Elisabeth Wagners langer Abschied von der Heimat begann, als ein Geheimdienstler ihrem Vater, dem evangelisch-lutherischen Dorfpfarrer aus Ungra (deutsch: Galt) erzählte, seine Tochter hätte in einem Studentenwohnheim mit mehreren ausländischen Studenten geschlafen. In Wirklichkeit traf sich die junge Elisabeth lediglich mit einem ausländischen Studenten, ihrem Freund Olivier aus Madagaskar. Richtig war, sie waren ein Liebespaar. Der junge Kommilitone wurde als vermeintlich gefährliches "subversives ausländisches Element" beschattet. Aus Sicht der "Securitate" planten die beiden eine gefährliche "Konspiration" gegen das System.
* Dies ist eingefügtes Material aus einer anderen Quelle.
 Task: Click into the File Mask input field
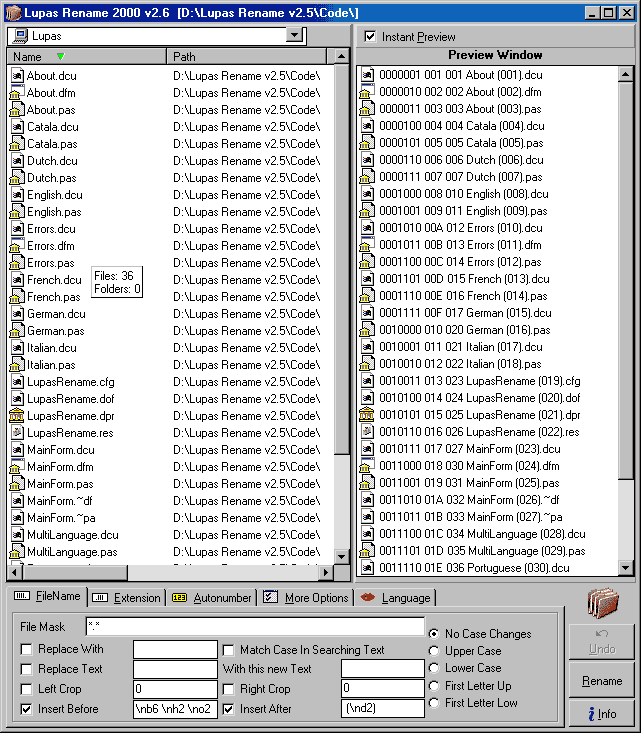[254, 627]
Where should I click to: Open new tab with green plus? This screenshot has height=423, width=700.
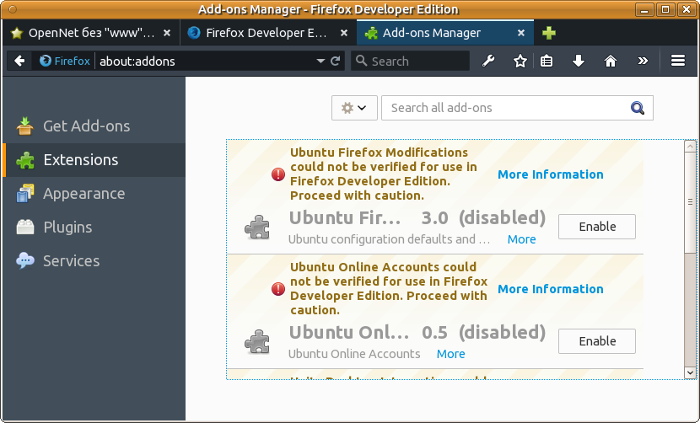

Stattdessen kam es höchstens zu einer "Konspiration" der Herzen, die auch heute, 35 Jahre später, weitergeht: Elisabeth und Olivier sind glücklich verheiratet und haben zwei Töchter.
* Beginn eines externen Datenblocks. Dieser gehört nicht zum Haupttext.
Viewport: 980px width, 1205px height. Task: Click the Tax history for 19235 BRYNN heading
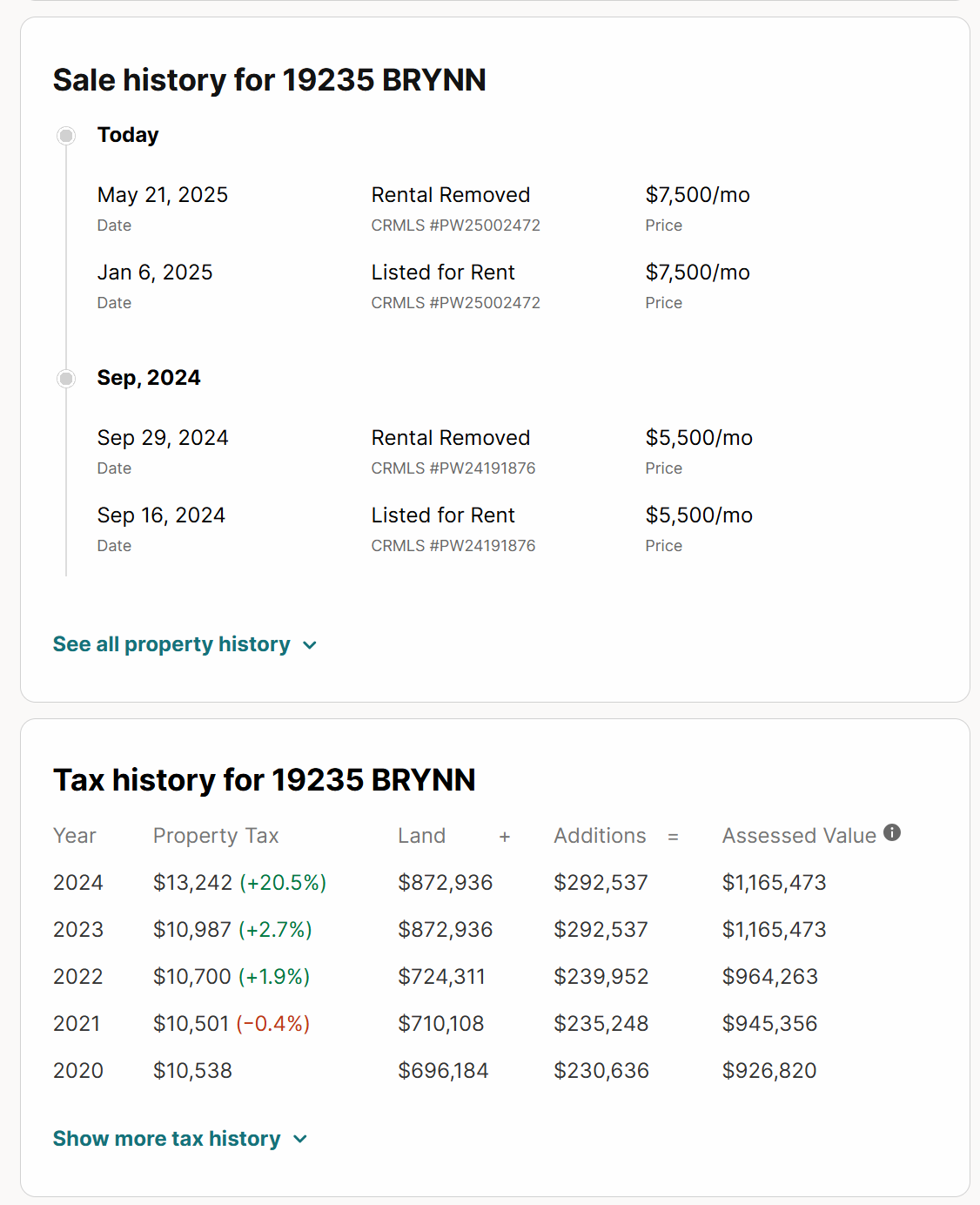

Trotz der Schikanen des Geheimdienstes fiel der Abschied von Siebenbürgen damals in den 80er Jahren schwer. "Vielleicht schmerzt die Sehnsucht, vielleicht ist es schwer, den Kontakt zum neuen Leben zu finden. Zum Teil haben wir anfangs in einer Parallelwelt gelebt", erinnert sich Elisabeth Wagner.
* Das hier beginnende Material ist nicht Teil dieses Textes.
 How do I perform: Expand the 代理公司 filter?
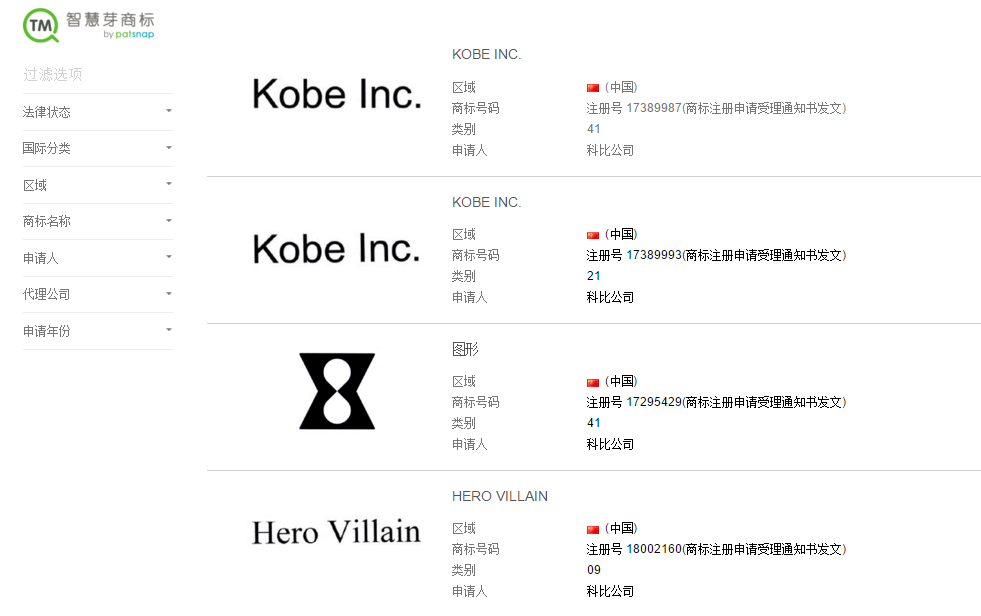tap(97, 294)
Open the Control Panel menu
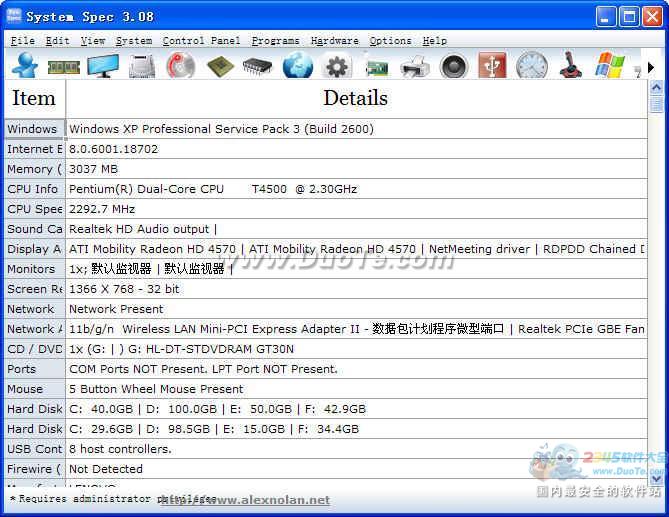This screenshot has width=669, height=517. coord(201,41)
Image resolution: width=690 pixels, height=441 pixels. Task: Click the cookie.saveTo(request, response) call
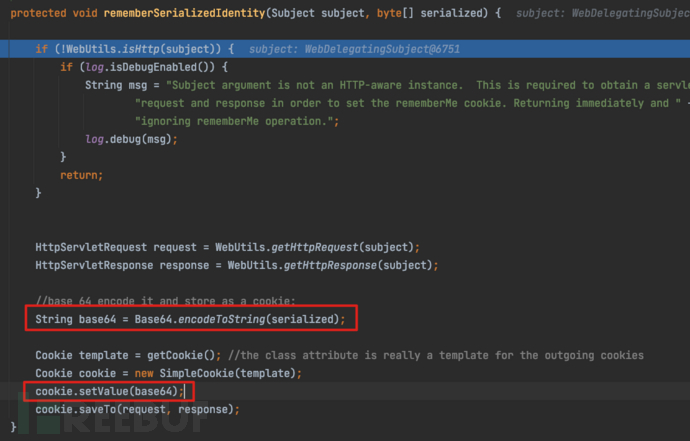[137, 410]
Rumäniens Präsident Iohannis (Mitte) beim Sachsentreffen in seiner Heimatstadt Sibiu (Hermannstadt), in der er dreimal als Bürgermeister wiedergewählt wurde

"Ich fühlte mich verloren"

Der Geheimdienst listete akribisch alles auf, was ihre Mutter als Habseligkeiten der Familie eingepackt hatte - sogar die Suppenkelle. Dann kam der Abschied: "Ich erinnere mich sogar, dass der Hund traurig war. Er hat nicht einmal gebellt, als der Pferdewagen ankam, mit dem wir zum Bahnhof gefahren sind. Die Dorfbewohner standen vor ihren Türen auf der Hauptstraße, und blickten uns wortlos an. Ich fühlte mich irgendwie verloren", sagt Elisabeth Wagner. An der rumänisch-ungarischen Grenze musste die Familie die Grenzpolizisten mit Kaffee und Zigaretten bestechen. "Eine ältere Dame aus unserem Zug hatte nichts dabei, um sie zu bestechen - und musste den Zug sofort verlassen."

In Deutschland fühlte sie sich anfangs nicht gerade willkommen, erinnert sich Elisabeth Wagner. "Als wir übermüdet, traurig und auch etwas schmutzig nach der langen Reise an der österreichisch-deutschen Grenze ankamen, fragte uns der deutsche Grenzbeamte, woher wir kommen. Als wir geantwortet haben, aus Rumänien, sagte er, dass wir auch genau so aussehen." Das habe weh getan, sagt die Lehrerin. In Deutschland sprach die Familie selten über das Leben, das sie in Siebenbürgen zurückgelassen hat. "Hätte ich damals gewusst, dass es schon in vier Jahren zum Sturz des Diktators Ceausescu kommen wird, wäre ich vielleicht geblieben - trotz der Schwierigkeiten in den Jahren nach der Wende", meint die Lehrerin.

"Daheim ist es schwieriger - aber ich bleibe"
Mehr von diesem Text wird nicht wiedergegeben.